人々は悲鳴をあげながら、聖都とは反対方向に走り出すが、すぐに追いつかれてしまう。
「お願いします!その子も…その子も一緒に…!!」
思考がはっきりした時、近くで騎士に連れて行かれる母親らしき選ばれた人物と、選ばれなかった幼い息子らしき子供がいた。
息子は幼さ故に現状を把握できずに、目の前で自分に向かってくる騎士の剣がなんなのか分からず、動けずにいた。
母親は騎士の手を振り払い、息子を抱きしめ庇う。
このままでは騎士の剣は母親を切り裂くだろう。
ああ、結局、こうなるのか。

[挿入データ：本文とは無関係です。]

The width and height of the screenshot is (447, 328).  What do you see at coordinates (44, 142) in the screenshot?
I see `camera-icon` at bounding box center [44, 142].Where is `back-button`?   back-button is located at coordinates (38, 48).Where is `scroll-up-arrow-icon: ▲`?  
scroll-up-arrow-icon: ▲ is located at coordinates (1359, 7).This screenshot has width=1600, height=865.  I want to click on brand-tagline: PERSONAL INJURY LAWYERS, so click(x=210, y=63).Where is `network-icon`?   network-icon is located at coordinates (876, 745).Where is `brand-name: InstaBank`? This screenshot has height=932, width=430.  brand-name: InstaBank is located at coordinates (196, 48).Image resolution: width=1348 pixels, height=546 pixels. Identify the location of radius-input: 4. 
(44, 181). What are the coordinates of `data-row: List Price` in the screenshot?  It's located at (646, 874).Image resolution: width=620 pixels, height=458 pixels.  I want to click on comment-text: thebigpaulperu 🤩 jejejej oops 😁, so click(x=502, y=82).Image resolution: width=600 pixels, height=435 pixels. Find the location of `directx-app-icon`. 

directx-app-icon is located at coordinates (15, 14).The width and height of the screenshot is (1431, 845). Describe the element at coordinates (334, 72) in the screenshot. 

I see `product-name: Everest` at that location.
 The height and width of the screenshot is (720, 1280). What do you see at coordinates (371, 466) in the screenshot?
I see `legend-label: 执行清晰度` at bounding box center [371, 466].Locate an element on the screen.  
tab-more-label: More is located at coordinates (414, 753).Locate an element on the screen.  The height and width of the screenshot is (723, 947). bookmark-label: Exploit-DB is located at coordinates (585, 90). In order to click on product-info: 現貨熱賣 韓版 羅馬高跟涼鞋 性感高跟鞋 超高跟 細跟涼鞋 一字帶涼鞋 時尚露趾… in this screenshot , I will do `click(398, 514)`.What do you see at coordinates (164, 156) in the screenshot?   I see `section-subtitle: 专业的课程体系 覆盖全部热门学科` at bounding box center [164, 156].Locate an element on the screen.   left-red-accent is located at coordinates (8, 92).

悪い予感の的中率だけは…
「昔から良かったんだよなぁッッ!!!」
俺は素早く親子と騎士の間に滑り込み、騎士の顔面…は兜で覆われてるから、首下の隙間を狙って、ナイフを突き刺す。
対サーヴァント用ナイフだ。痛かろう!!
その隙に…!!
「ジャンヌ!!」
「任せてください!バリバリ-」
ジャンヌが親子を抱えて後方へバック!!
よし、今だ!!
「邪ンヌ!!イイぞ!燃やせ!!」
「そー!そー!これですよこれこれ!!これこそジャンヌ・ダルク・オルタ!私のキャラクターですよ!!アッハッハッハッハ!!もーえろよもえろー!!!!」
「あかん、しばらく出番と役割がアレだったせいでストレスが溜まってたんだ!どこぞの燃やすしか能のない占い師みたいになってる!!」
「Yes! I am!!」
「正気に戻れ!お前はバーサーカーじゃなくてアヴェンジャーだろ!?」
俺は炎に包まれた騎士から距離を取り、ナイフに付いた血を拭う。
しかし騎士は炎をかき分け、手に持つ剣を振るいながら走ってくる。
ほかの手も空いてる騎士も俺たちを殺そうと四方八方からやってきた。
簡単に言って乱闘である。騎士の誇りはないのか!?
『剣からビーム。これで数人は◯れます』
あ、なんか騎士の王様がアレやし無理かもしれん。
「……」
太陽の騎士は、静かに剣を抜く。